Would you copy every line of the listing below that includes the word "Visit"?
[Data — start]
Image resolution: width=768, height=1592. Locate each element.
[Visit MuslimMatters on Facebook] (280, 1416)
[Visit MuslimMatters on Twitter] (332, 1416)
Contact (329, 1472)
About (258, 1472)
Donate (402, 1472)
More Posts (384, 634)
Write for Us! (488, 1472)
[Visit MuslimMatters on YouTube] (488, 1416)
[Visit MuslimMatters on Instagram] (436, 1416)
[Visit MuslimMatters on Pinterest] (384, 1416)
[Data — finish]
[Data — start]
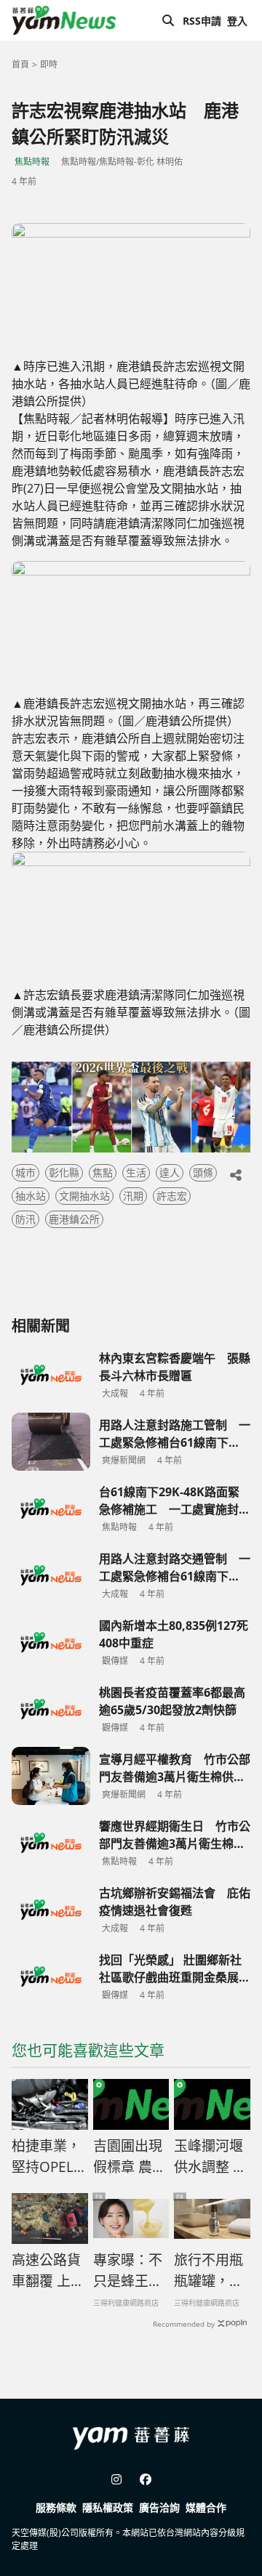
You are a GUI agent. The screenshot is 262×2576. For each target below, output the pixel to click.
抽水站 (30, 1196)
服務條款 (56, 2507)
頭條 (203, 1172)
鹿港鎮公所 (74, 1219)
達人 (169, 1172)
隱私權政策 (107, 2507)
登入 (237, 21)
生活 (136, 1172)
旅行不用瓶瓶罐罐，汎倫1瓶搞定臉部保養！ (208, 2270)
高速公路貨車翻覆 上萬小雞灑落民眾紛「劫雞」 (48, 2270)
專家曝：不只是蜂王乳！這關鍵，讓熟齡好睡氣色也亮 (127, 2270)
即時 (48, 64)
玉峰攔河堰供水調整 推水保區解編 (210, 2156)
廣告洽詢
[Data — finish]
[Data — start]
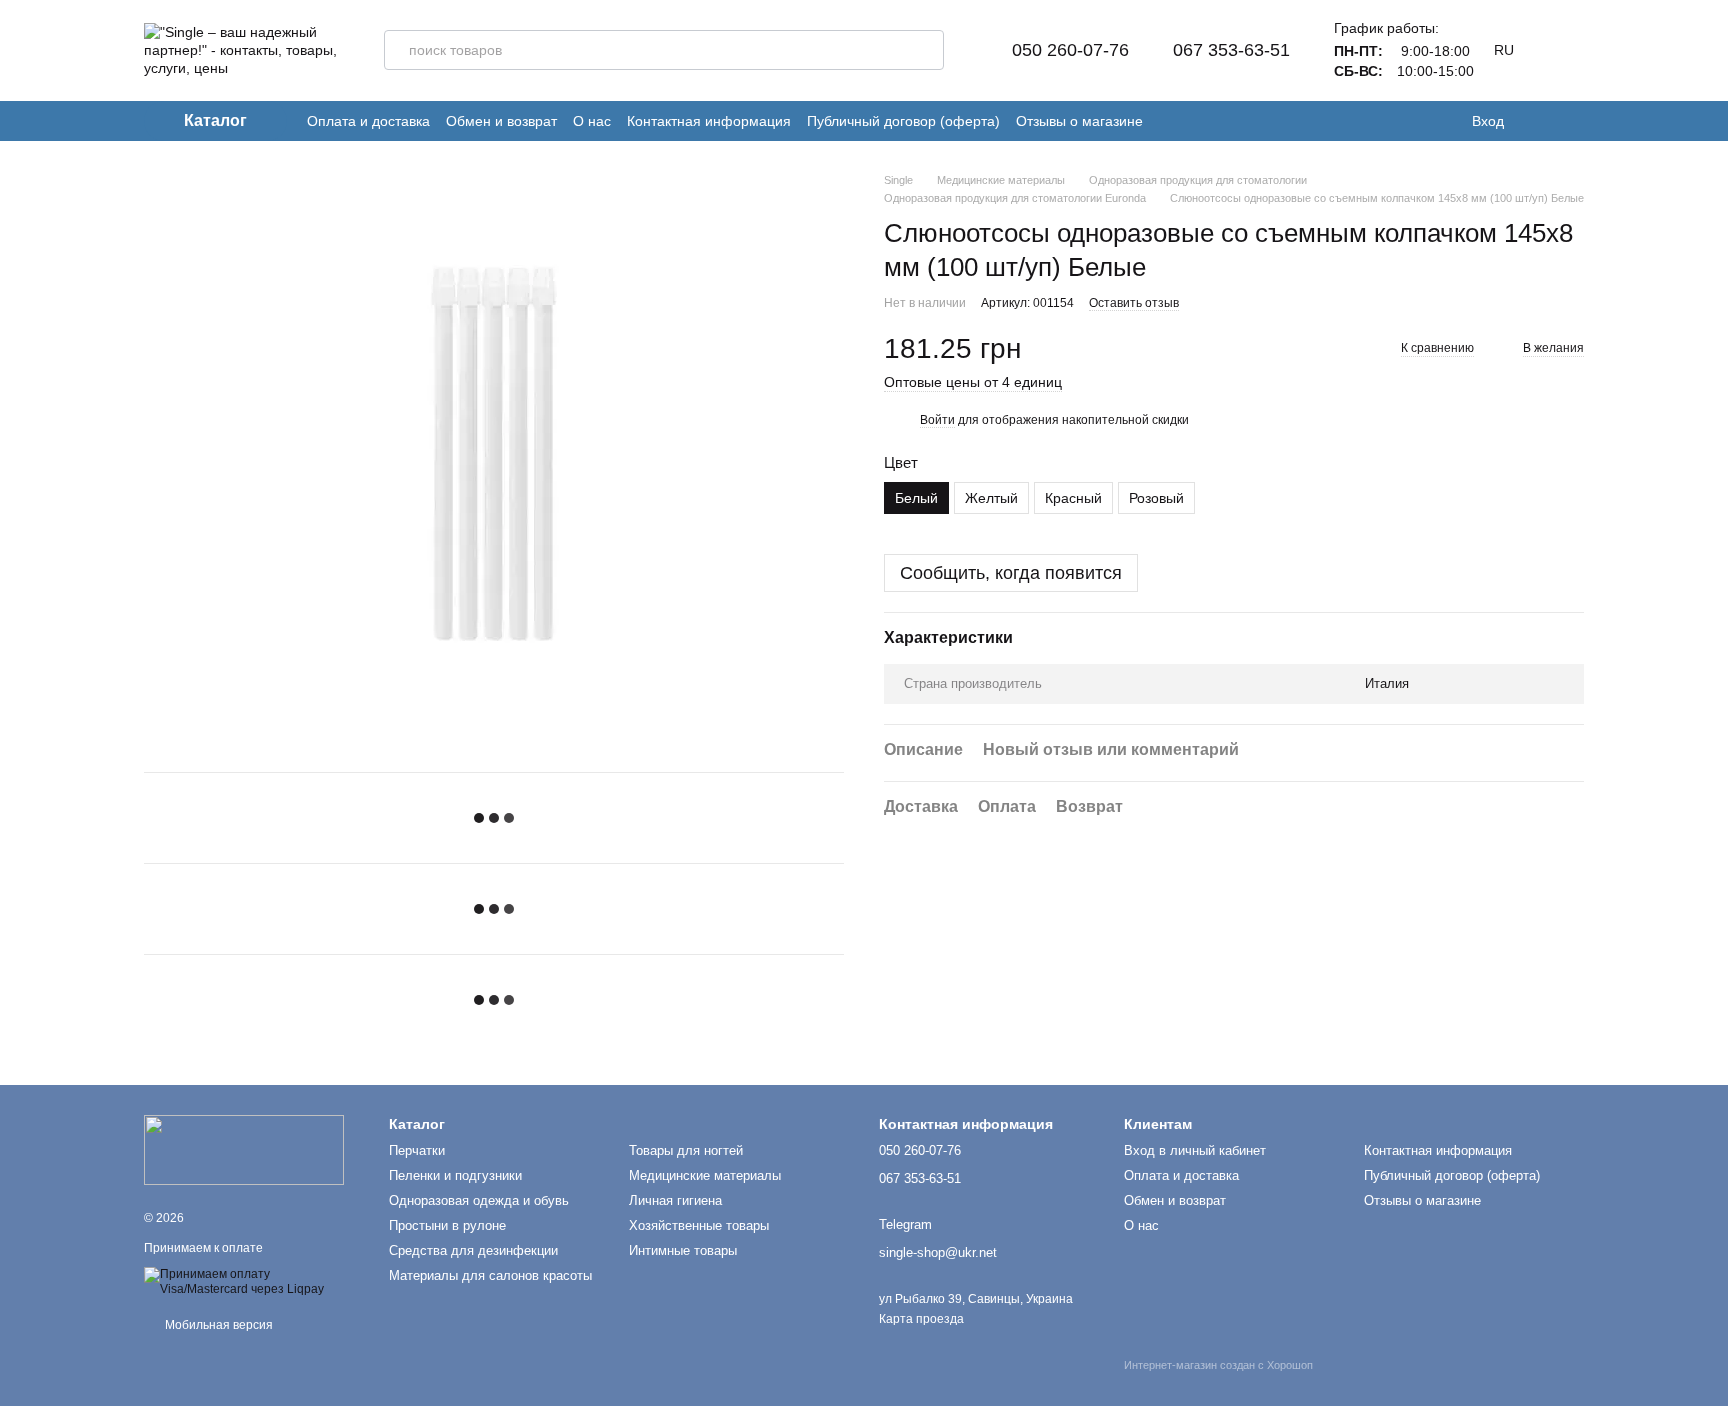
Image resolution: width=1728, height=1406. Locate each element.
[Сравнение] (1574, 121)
[Data — finish]
▸ Answer for this exercise:
[Visit MuslimMatters on Facebook] (280, 1416)
[Visit MuslimMatters on Twitter] (332, 1416)
[Visit MuslimMatters on YouTube] (488, 1416)
[Visit MuslimMatters on Instagram] (436, 1416)
[Visit MuslimMatters on Pinterest] (384, 1416)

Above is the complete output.